Here we'll formally state some of the patterns we've encountered in this chapter.

First, let's note that a nilpotent matrix can always be put into triangular-block nilpotent form.

Essentially, the existence of \(P\) is implied by the fact that we can write down procedures for computing such a \(P\text{.}\) (See Subsection 33.4.3.) However, it might take some convincing that the procedures we have written down do what they claim to do.

For a different perspective, see the topic of cyclic decomposition in [3, 6].

Once we know the form \(N = \inv{P} A P\) exists, it is possible to use the properties of \(N\) to identify properties of \(A\) that will help us find \(P\text{.}\)

  1. For this statement, consider that \(N\) is almost in RREF; we would only need to swap some rows to put it in RREF. Therefore, the rank of \(N\) is equal to the number of ones that appear in it. Each elementary block of \(N\) is just a single one away from having full rank. That is, if \(N\) has a block of size \(m \times m\text{,}\) that block contributes exactly \((m-1)\) to the rank of \(N\text{.}\) Thus, the number of blocks in \(N\) is equal to how far \(N\) is from having full rank \(n\text{:}\)
    \begin{equation*} \rank N = n - (\text{ # of blocks in } N) \text{.} \end{equation*}
    We now have that the number of blocks in \(N\) is equal to \(n - \rank N\text{,}\) which is equal to \(\nullity N\) by the Rank-Nullity Theorem. Finally, since \(A\) and \(N\) are similar, they have the same nullity (Corollary 26.5.6), and so we could say that the number of blocks in \(N\) is equal to \(\nullity A\text{.}\)
  2. For this statement, first recall that similar nilpotent matrices have the same degree of nilpotency (Proposition 31.5.2), so \(N\) first becomes zero when \(A\) does. Powers of \(N\) can be computed by taking powers of its blocks (Statement 1 of Proposition 28.6.1), and we know that powers of each elementary block will become zero precisely at the block's size (see Discovery 32.3). Since a power of \(N\) will be zero precisely when each of its blocks is zero at that power, we can conclude that degree of nilpotency of \(N\) (and hence of \(A\)) is equal to the size of the largest block in \(N\text{.}\)

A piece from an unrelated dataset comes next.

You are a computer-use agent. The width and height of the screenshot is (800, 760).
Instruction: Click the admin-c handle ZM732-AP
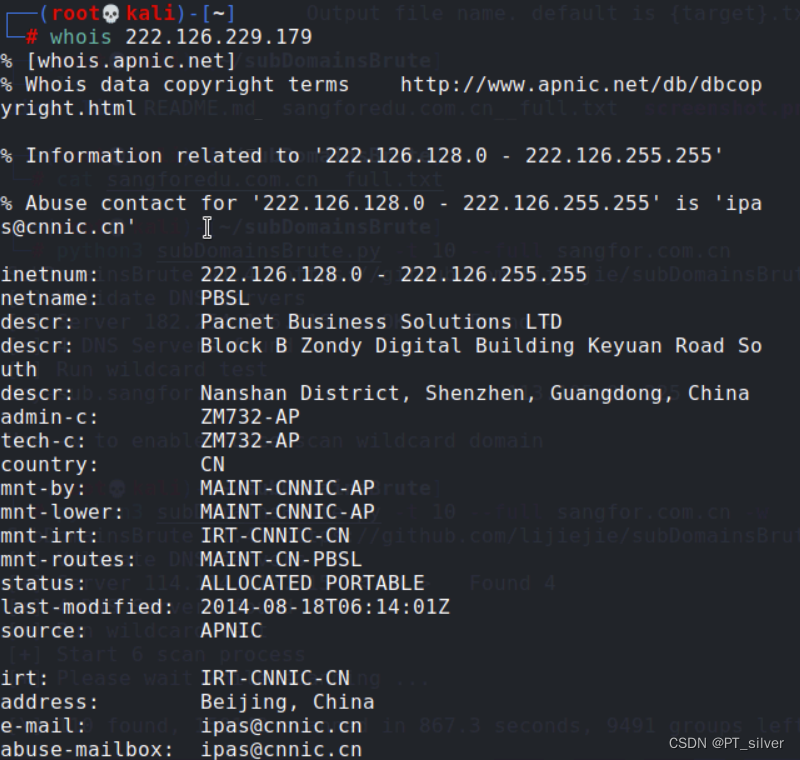250,417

    It still remains to determine the number of blocks of largest size \(k \times k\text{,}\) where \(k\) is the common degree of nilpotency of \(N\) and \(A\text{.}\) For this, consider the matrix \(N^{k-1}\text{.}\) At this power, all blocks of smaller size will still become zero. But each block of size \(k \times k\text{,}\) raised to the power \(k-1\text{,}\) will consist of all zeros except for a single one in the lower left entry (again see Discovery 32.3). Therefore, each block of size \(k \times k\) contributes a single one to the rank of \(N^{k-1}\text{,}\) and each block of smaller size contributes nothing. Thus, \(\rank(N^{k-1})\) counts the number of blocks of \(N\) of size \(k \times k\text{.}\) Finally, since \(A\) is similar to \(N\text{,}\) so also \(A^{k-1}\) is similar to \(N^{k-1}\) (Proposition 26.5.4). Therefore, \(\rank(A^{k-1}) = \rank(N^{k-1})\text{,}\) and so we could also say that \(\rank(A^{k-1})\) counts the number of blocks of \(N\) of size \(k \times k\text{.}\)

Remark 33.6.3.

As we have seen in Subsection 33.4.2 and Subsection 33.5.1, it is possible to expand the above list of properties: the ranks of the powers of \(A\) tell us exactly the form of \(N\text{.}\)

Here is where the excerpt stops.